Task input:
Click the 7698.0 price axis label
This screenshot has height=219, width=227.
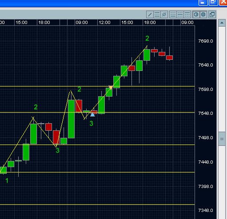[206, 41]
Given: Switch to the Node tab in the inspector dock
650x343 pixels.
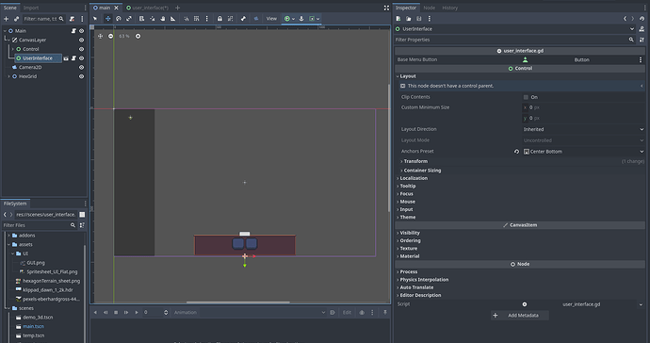Looking at the screenshot, I should point(429,8).
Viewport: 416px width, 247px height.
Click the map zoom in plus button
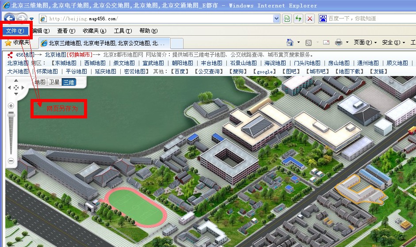coord(11,106)

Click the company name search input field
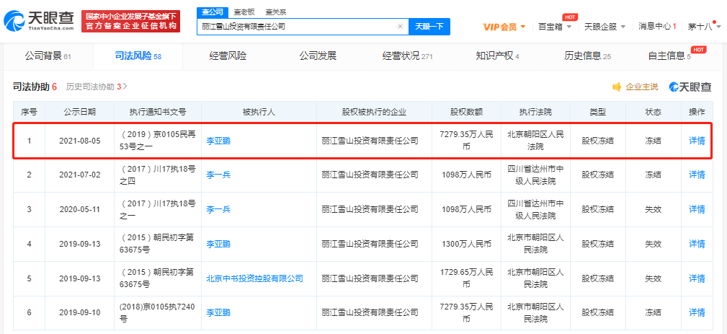[x=298, y=27]
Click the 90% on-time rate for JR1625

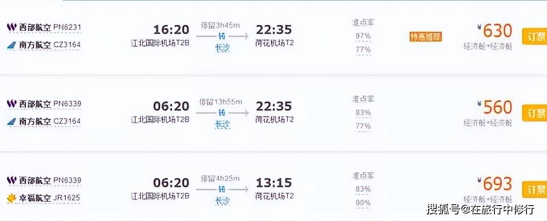(x=363, y=203)
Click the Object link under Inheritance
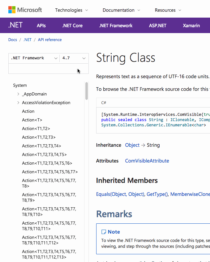 pyautogui.click(x=132, y=145)
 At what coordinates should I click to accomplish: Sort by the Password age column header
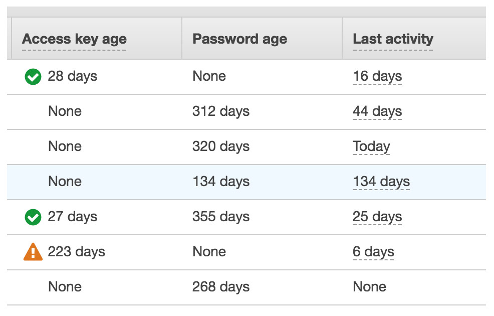point(240,39)
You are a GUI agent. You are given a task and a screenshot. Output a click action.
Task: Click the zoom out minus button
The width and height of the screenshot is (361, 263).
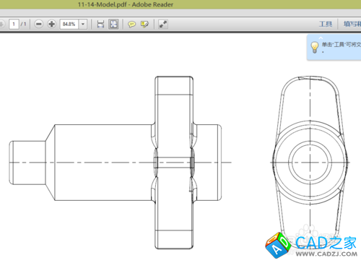(38, 24)
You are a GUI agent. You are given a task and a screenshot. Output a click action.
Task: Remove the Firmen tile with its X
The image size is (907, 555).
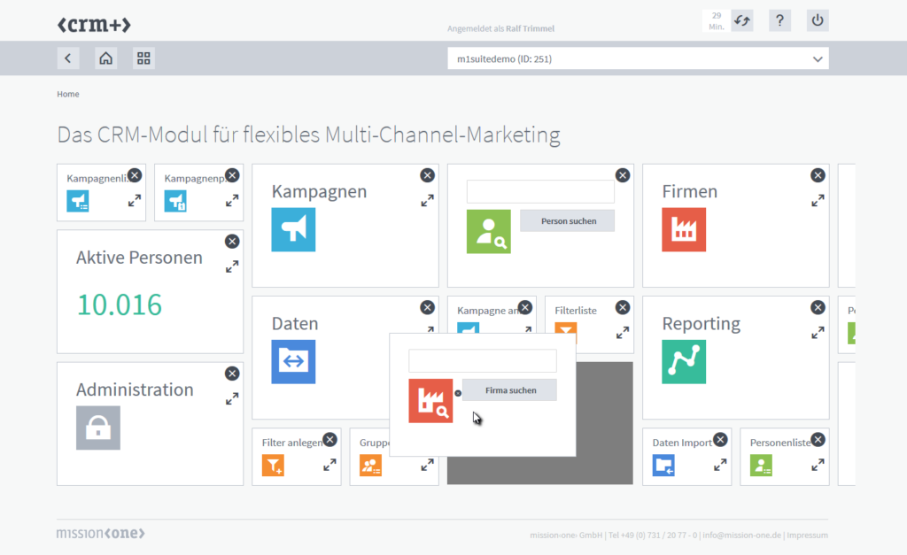(x=818, y=175)
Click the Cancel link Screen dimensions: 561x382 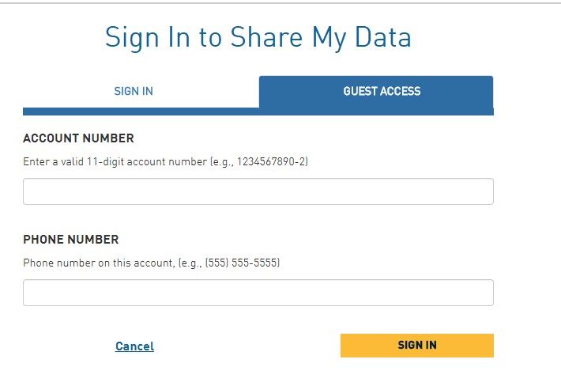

What you have to do: From the line containing "The width and" to the end of the data above, give those lines again verbatim, with both endpoints included and no images.

Answer section:
The width and height of the screenshot is (361, 263).
(38, 24)
You are a GUI agent. You are given a task and a screenshot. Output a click action.
Task: Remove the Firmen tile with its X
The image size is (907, 555).
(x=818, y=175)
Click the Cancel link Screen dimensions: 561x382 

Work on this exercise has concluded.